• [SET EXERCISE]: Rewrite the part of the data that opens with the line containing "Where should I click to: Click the 'images'" and closes at the end of the data, changing "type label" to "category label" and keeping everything else the same. Reproduce only that part, and omit the pictures.

--- BEGIN TASK MATERIAL ---

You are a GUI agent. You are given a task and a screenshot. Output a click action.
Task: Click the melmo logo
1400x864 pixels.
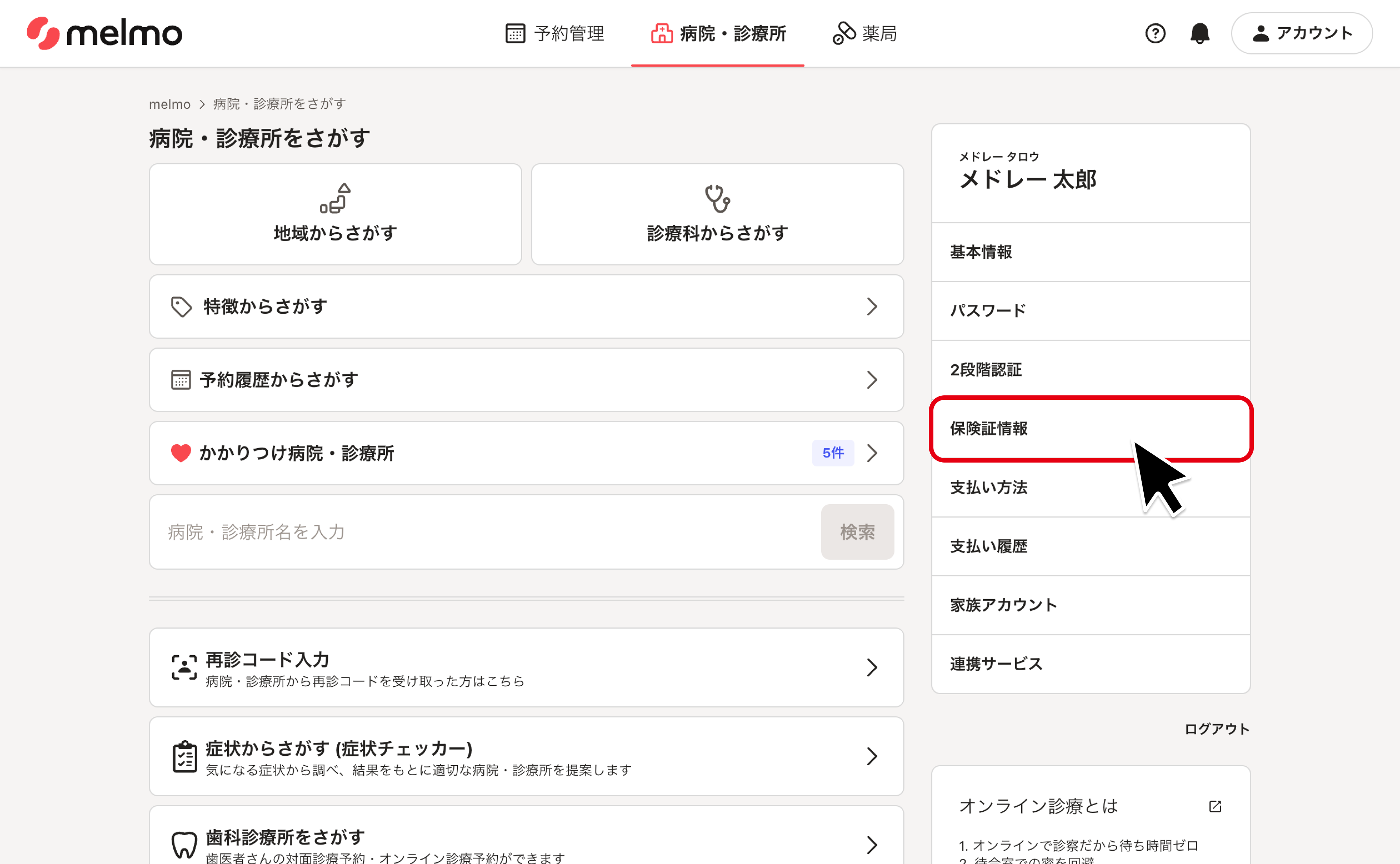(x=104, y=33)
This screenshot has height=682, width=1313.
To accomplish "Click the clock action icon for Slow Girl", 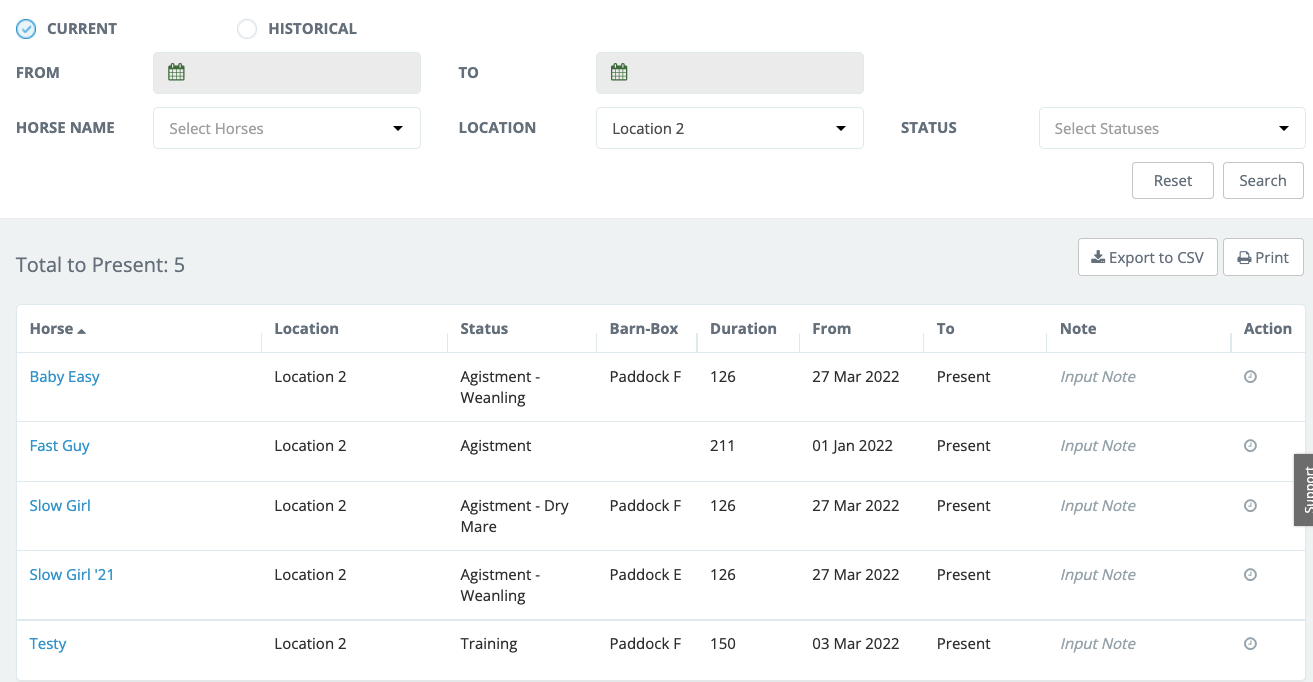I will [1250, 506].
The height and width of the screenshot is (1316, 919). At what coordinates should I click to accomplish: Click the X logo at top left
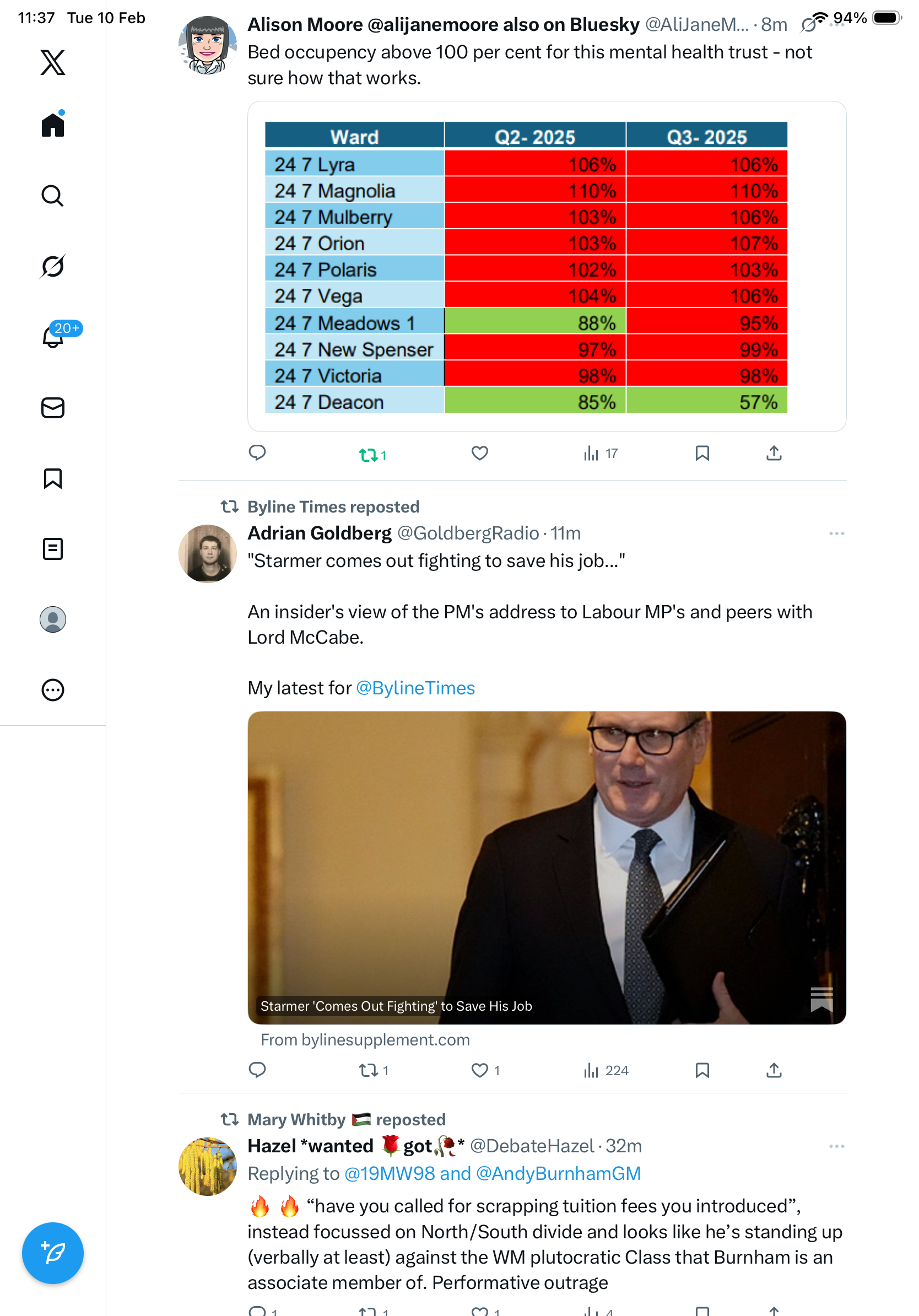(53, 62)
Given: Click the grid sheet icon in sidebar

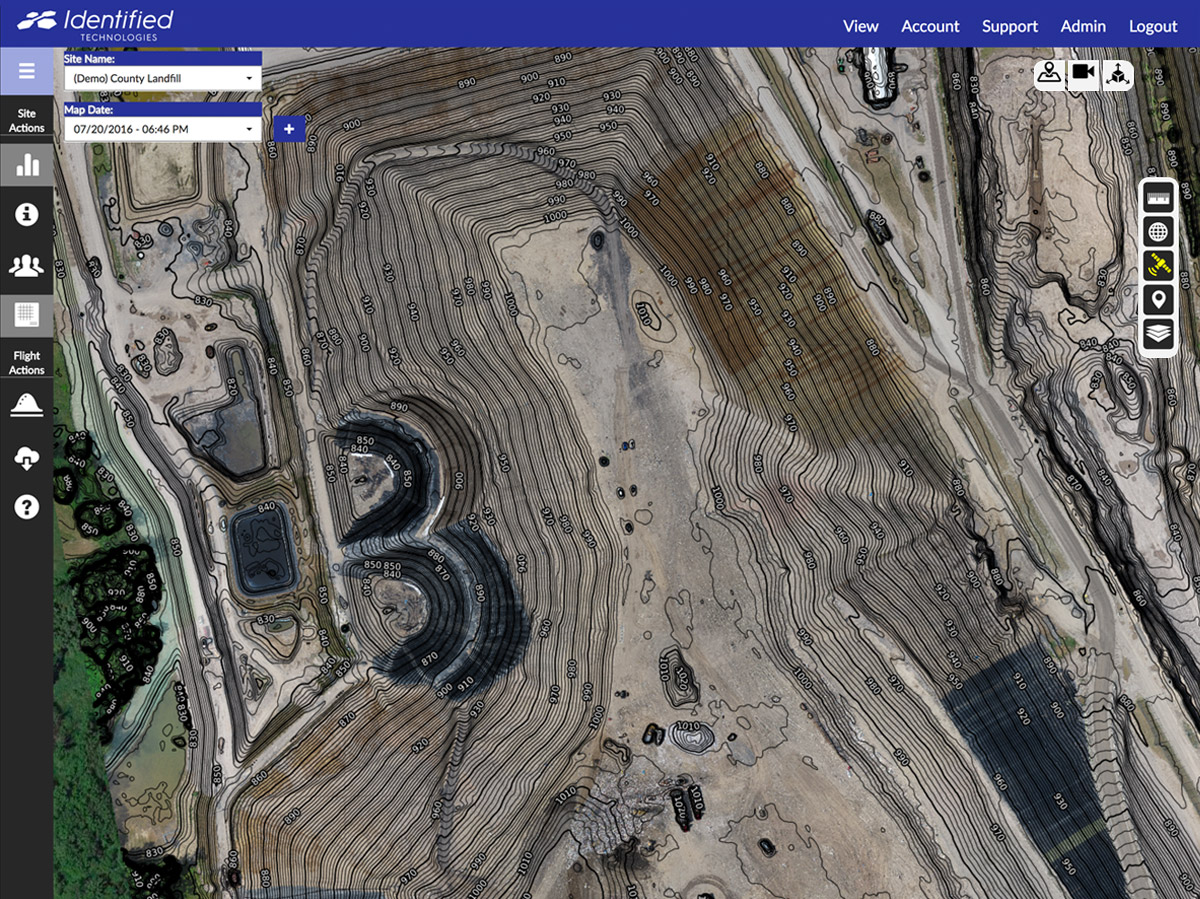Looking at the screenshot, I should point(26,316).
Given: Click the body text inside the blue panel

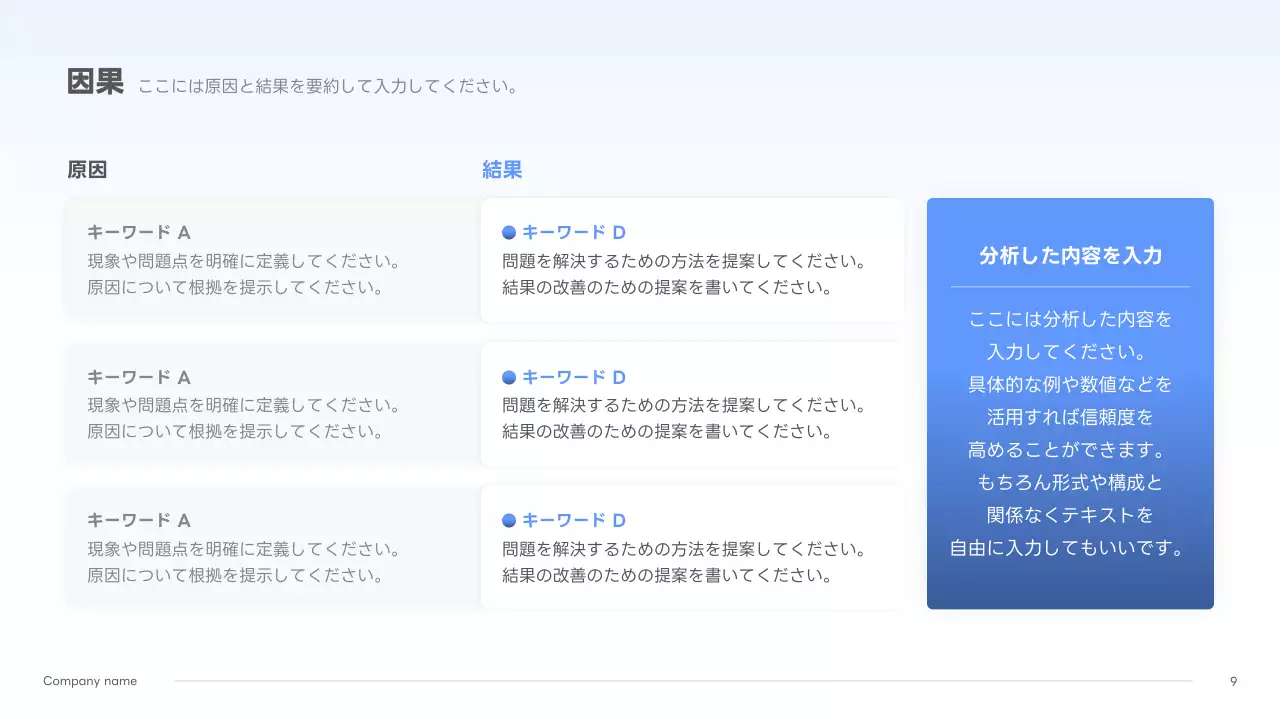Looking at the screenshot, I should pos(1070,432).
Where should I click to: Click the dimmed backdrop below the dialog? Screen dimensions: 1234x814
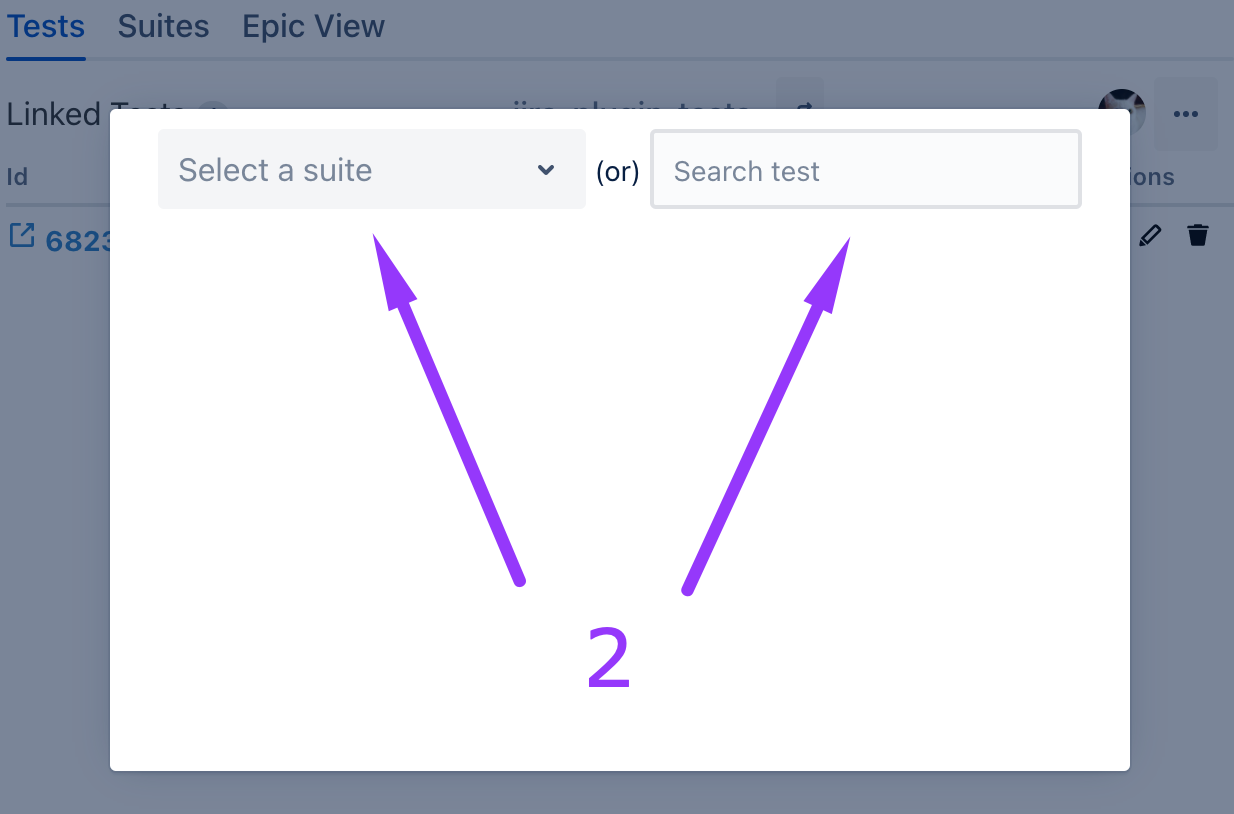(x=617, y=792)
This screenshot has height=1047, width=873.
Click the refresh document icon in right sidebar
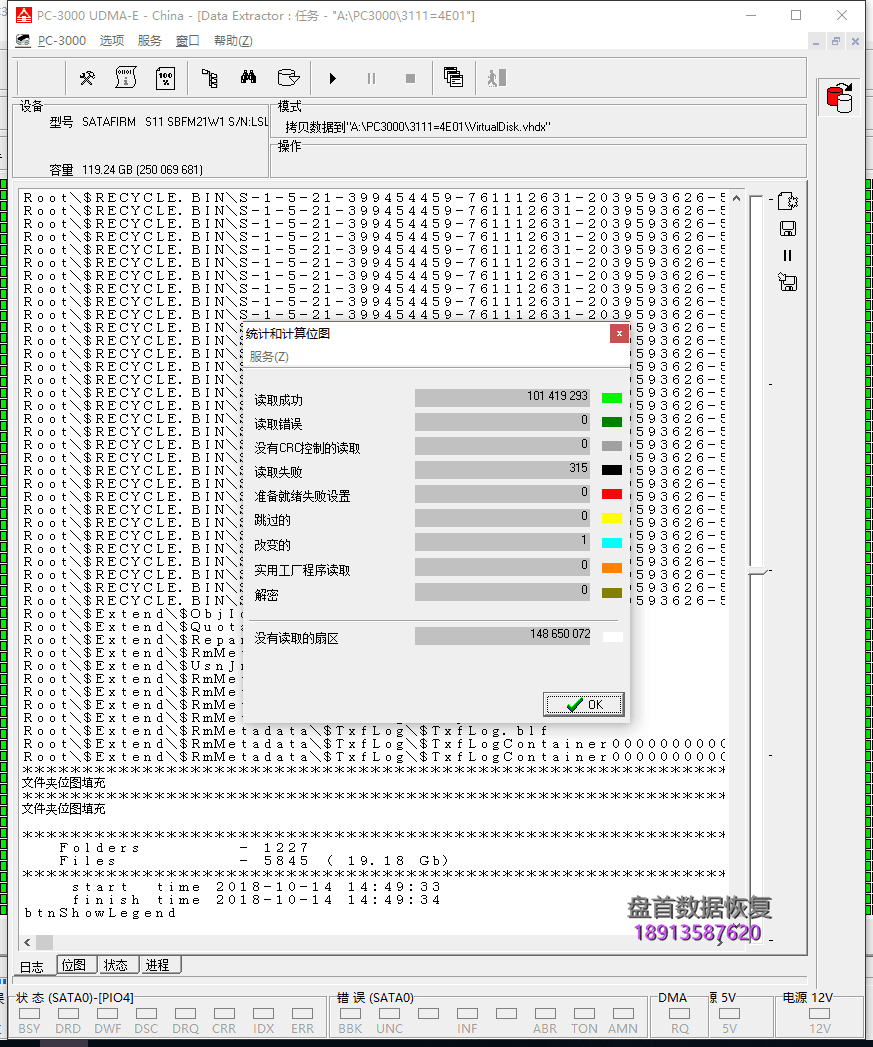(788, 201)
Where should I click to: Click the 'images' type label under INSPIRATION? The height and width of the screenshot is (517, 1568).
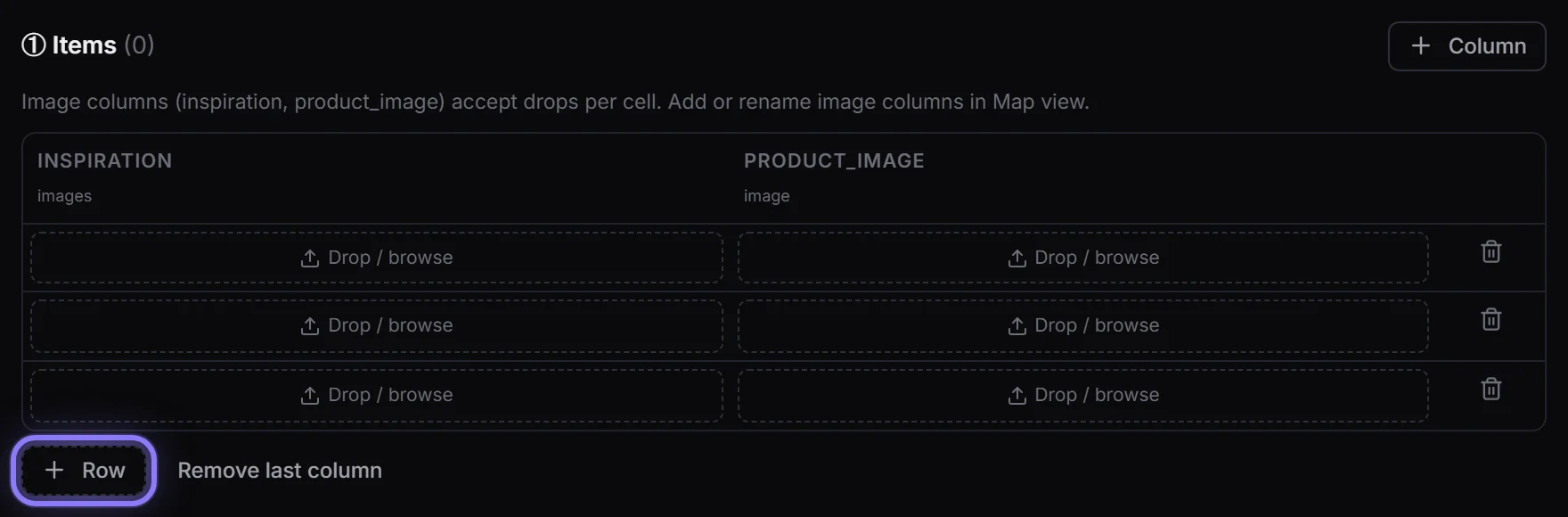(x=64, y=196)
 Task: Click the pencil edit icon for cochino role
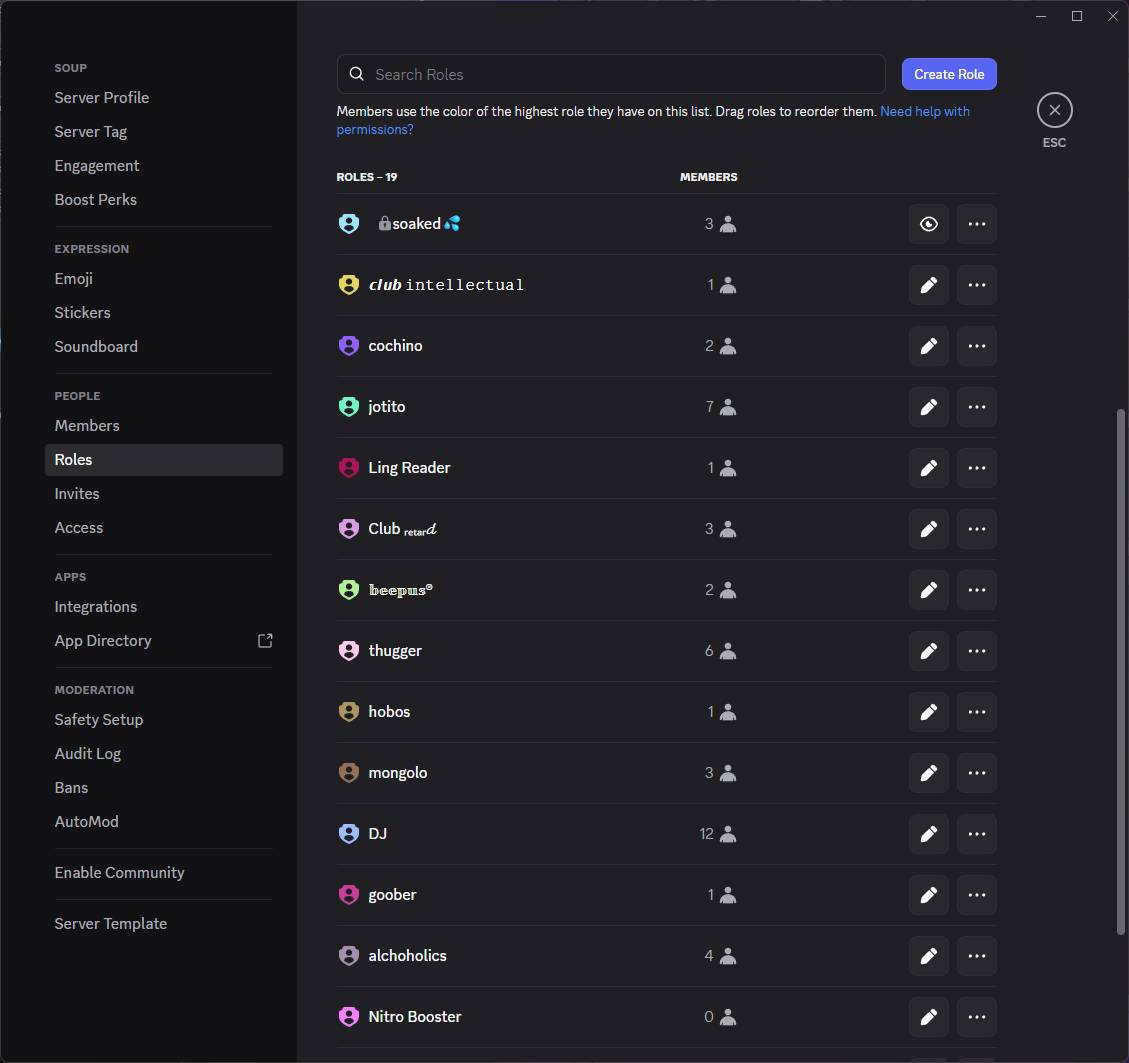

--- END TASK MATERIAL ---

• [REPLY TO THE EXERCISE]:
Where should I click to: Click the 'images' category label under INSPIRATION? The height and width of the screenshot is (517, 1568).
(x=64, y=196)
 Task: Click the pencil edit icon for cochino role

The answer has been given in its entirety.